Threading a Blind Hole
Tapping (cutting threads inside) a blind hole is one of the more technically sensitive operations in machining. In a through hole, chips simply exit the far side as the tap advances. In a blind hole, they’re trapped at the bottom. If those chips compact, they can snap the tap, which is a serious problem since a broken tap lodged in a finished part is often impossible to remove without scrapping the part entirely.
The solution is a spiral-flute tap, designed specifically for blind hole work. Its helical flutes pull chips upward and out of the hole as it cuts, preventing compaction at the bottom. For getting the maximum number of usable threads close to the bottom of the hole, bottoming taps with a very short chamfer (the tapered lead-in at the tip) are used after an initial pass with a standard tap.
Thread Engagement Depth
Because a blind hole has a finite depth, engineers need to ensure enough thread engagement to hold the fastener securely. The general rule is that the minimum engagement depth depends on the material the hole is tapped into. Harder materials grip threads more effectively, so they need less depth. Softer materials need more.

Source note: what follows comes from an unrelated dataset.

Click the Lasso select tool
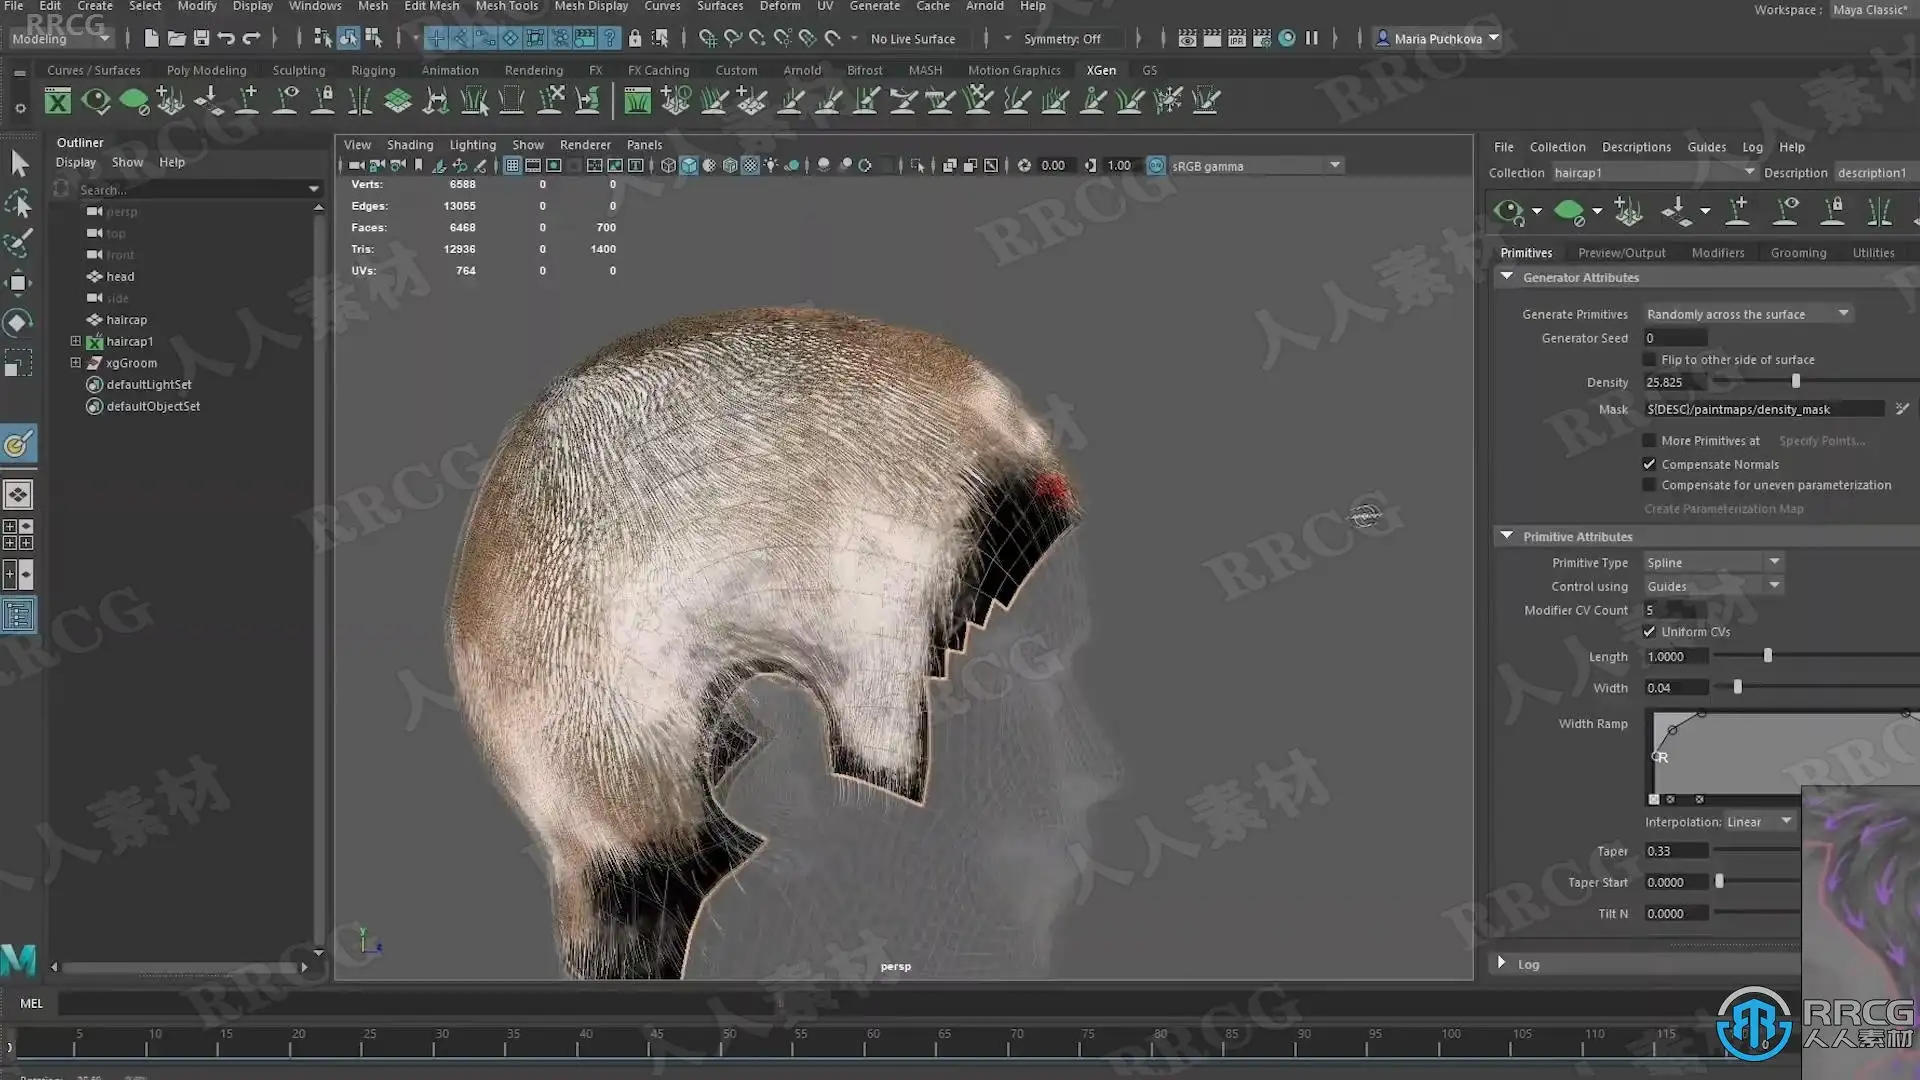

- Hardened steel: 1.0 times the bolt diameter
- Low carbon steel: 1.2 times the bolt diameter
- Cast iron: 1.5 times the bolt diameter
- Aluminum alloys (like 6061-T6): 1.5 times the bolt diameter
- Soft or cast aluminum: 2.0 times the bolt diameter
- Brass or copper alloys: 1.6 times the bolt diameter
- Magnesium alloys: 2.2 times the bolt diameter
- Reinforced plastics: 2.5 times the bolt diameter
- Soft plastics (nylon, PVC): 3.0 times the bolt diameter
So a 12mm bolt threaded into an aluminum part needs at least 18mm of full thread contact. There’s an important catch: the first one or two threads at the opening of the hole and at the tip of the bolt are typically incomplete and don’t provide real holding power. Engineers subtract about two full thread pitches from the measured depth to account for this. Fine threads, which pack more threads per inch, can also be misleading. A fine thread may need eight to ten threads to match the strength that a coarse thread achieves with six.
How Blind Hole Depth Is Measured
Most blind holes on engineering drawings specify a minimum depth rather than an exact target. The practical reason is that the conical bottom left by a standard drill bit makes “depth” somewhat ambiguous: do you measure to the shoulder where the full-diameter portion ends, or to the very tip of the cone? Convention typically calls for measuring to the full-diameter depth, ignoring the tapered portion.
For shop-floor inspection, depth calipers or a height gauge with a cylindrical probe are the most common tools. The probe drops into the hole and catches the shoulder at the transition from the cylindrical wall to the tapered bottom. For higher-precision work, coordinate measuring machines can probe the hole and calculate depth mathematically. In most cases, though, the tolerance is generous enough that a simple mechanical measurement is sufficient.